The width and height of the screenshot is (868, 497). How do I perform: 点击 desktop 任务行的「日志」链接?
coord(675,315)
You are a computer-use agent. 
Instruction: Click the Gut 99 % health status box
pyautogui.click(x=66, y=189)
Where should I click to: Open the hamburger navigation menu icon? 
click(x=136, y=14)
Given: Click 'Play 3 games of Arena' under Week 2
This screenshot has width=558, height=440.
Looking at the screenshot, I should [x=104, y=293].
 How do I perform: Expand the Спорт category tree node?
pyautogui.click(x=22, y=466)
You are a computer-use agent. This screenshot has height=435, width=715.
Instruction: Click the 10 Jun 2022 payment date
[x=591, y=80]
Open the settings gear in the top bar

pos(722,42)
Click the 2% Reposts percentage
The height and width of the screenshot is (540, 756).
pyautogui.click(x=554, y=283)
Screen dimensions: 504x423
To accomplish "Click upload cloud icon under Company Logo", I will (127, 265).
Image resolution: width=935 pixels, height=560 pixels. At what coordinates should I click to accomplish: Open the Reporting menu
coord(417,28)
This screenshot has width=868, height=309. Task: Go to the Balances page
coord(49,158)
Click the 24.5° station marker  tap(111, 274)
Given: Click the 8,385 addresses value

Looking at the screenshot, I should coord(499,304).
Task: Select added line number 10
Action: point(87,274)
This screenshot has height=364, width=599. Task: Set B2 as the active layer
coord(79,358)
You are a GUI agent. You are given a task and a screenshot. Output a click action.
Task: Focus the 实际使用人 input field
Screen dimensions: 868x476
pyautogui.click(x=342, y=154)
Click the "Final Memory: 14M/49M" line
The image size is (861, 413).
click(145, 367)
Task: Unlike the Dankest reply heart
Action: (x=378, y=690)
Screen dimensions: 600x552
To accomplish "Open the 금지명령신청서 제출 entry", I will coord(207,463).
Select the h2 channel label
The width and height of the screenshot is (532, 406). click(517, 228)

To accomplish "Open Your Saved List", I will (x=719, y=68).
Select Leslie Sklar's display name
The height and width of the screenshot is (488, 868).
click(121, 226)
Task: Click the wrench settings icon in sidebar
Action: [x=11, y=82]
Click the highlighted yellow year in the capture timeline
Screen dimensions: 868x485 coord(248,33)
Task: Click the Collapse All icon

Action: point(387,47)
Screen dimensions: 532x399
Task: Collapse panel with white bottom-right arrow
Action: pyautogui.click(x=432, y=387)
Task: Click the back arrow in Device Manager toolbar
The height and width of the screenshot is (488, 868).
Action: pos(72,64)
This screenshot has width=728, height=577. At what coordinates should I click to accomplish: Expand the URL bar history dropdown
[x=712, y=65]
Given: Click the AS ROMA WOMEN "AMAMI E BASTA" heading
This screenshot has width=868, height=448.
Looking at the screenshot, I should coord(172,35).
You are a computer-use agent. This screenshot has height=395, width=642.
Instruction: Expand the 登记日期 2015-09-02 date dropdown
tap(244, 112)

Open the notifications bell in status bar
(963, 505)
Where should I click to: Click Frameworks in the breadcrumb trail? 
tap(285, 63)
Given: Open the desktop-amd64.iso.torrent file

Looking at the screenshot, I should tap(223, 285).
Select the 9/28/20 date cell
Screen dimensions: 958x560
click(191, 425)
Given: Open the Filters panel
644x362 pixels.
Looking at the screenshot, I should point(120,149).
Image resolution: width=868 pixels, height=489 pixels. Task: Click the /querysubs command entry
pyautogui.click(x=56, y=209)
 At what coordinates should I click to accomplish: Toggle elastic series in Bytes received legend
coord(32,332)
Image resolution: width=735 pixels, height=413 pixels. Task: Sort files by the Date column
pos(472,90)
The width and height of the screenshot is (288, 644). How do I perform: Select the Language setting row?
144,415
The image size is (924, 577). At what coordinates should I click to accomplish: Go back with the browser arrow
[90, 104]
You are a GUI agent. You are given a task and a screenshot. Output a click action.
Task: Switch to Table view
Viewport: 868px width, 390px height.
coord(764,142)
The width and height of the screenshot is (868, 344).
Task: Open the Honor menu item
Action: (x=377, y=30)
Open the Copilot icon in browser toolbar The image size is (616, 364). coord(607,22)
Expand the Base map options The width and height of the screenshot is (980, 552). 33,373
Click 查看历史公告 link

****************

Copy out every line of the rows above that contains the string "menu", one line per entry.

__Final result__:
Where should I click to: Open the hamburger navigation menu icon? 
Image resolution: width=935 pixels, height=560 pixels. At what coordinates should I click to accomplish: Open the Reporting menu
Task: Open the Honor menu item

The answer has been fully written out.